=== 本文 ===

そろそろ暮れも押し迫ってきた。
12月中続けてアップしてきたカテゴリ夢は一旦小休止。
まだまだネタはあるのだが、夢についてあまり思い詰めると、消耗したり厭世的になったりするので、休み休み行く。
年末年始のお休みに何かまとまった読書をと考えている人も多いと思う。
縁日草子的推薦図書を紹介しておきたい。
今回はヤングマガジンに現在も連載中の人気戦国漫画「センゴク」シリーズ(宮下英樹)を取り上げる。
このシリーズは、織田軍羽柴(木下)家中の仙石権兵衛を主人公とし、その視点と成長を通じて戦国合戦や統治の在り方を描くという構図を持っている。
作者自身も率直に語っているが、連載開始当初は戦国時代についての知識はほぼ白紙に近い状態だったそうで、作品も「戦国時代に舞台を借りた青春もの」と言った趣が強かった。
しかし連載が進むにつれ、この作品は、おそらく作者自身も予想しなかった進化を遂げる。
商業誌の週刊連載という日本特有の過酷なシステムは、数限りない淘汰の中で、時として極少数の作品と作者に「大化け」を促す。
主人公のセンゴク少年の成長とともに、作者の「戦国」への認識は広まり、深まり、作品は恋のロマンスも含めた青春物語という器に収まりきれずに、堂々たる合戦絵巻へと変貌する。

=== 作業内容 ===
本文のうち、「今回はヤングマガジンに現在も」で始まり「もの」と言った趣が強かった。」で終わる部分を、その語句自体も含めて一字一句そのまま書き写してください。

=== データ ===
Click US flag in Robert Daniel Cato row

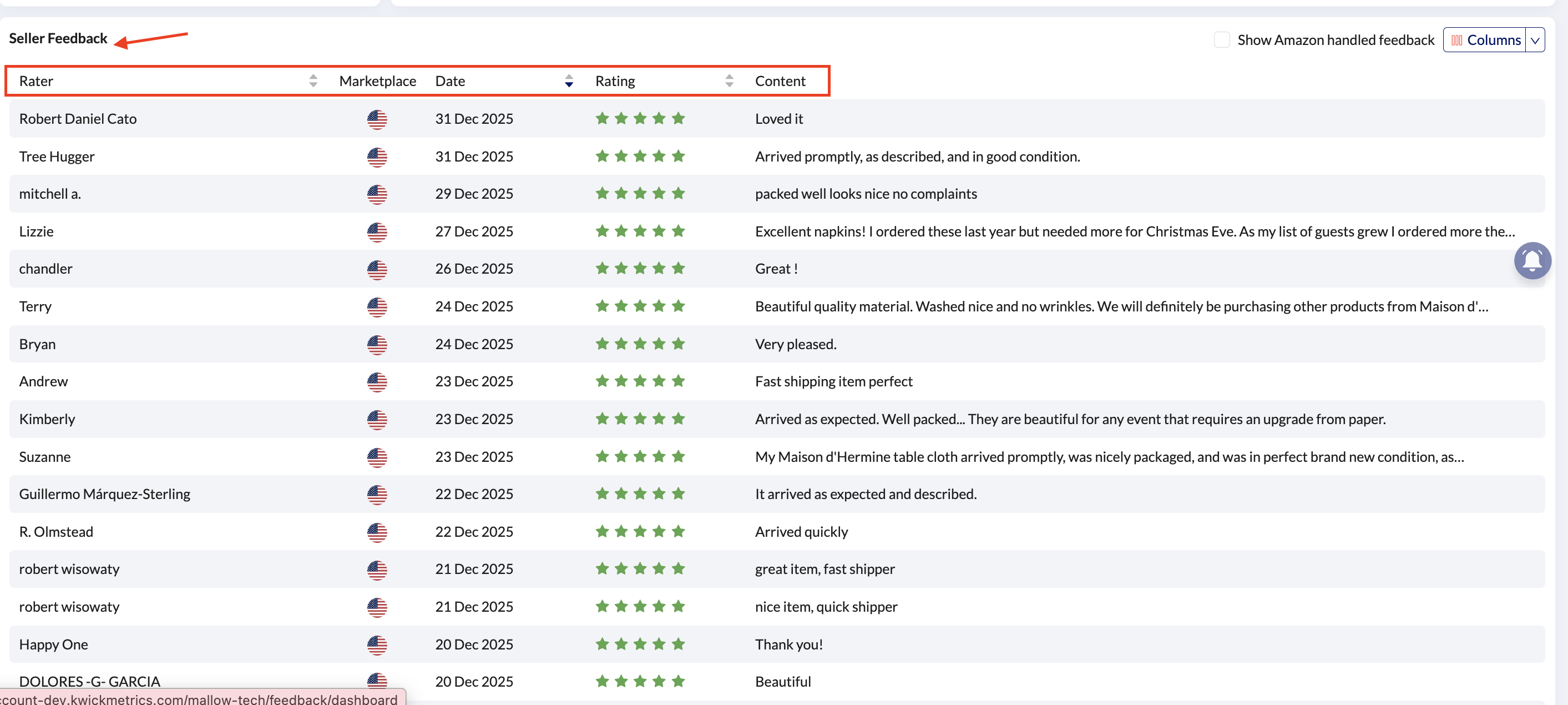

=== 解答 ===
今回はヤングマガジンに現在も連載中の人気戦国漫画「センゴク」シリーズ(宮下英樹)を取り上げる。
このシリーズは、織田軍羽柴(木下)家中の仙石権兵衛を主人公とし、その視点と成長を通じて戦国合戦や統治の在り方を描くという構図を持っている。
作者自身も率直に語っているが、連載開始当初は戦国時代についての知識はほぼ白紙に近い状態だったそうで、作品も「戦国時代に舞台を借りた青春もの」と言った趣が強かった。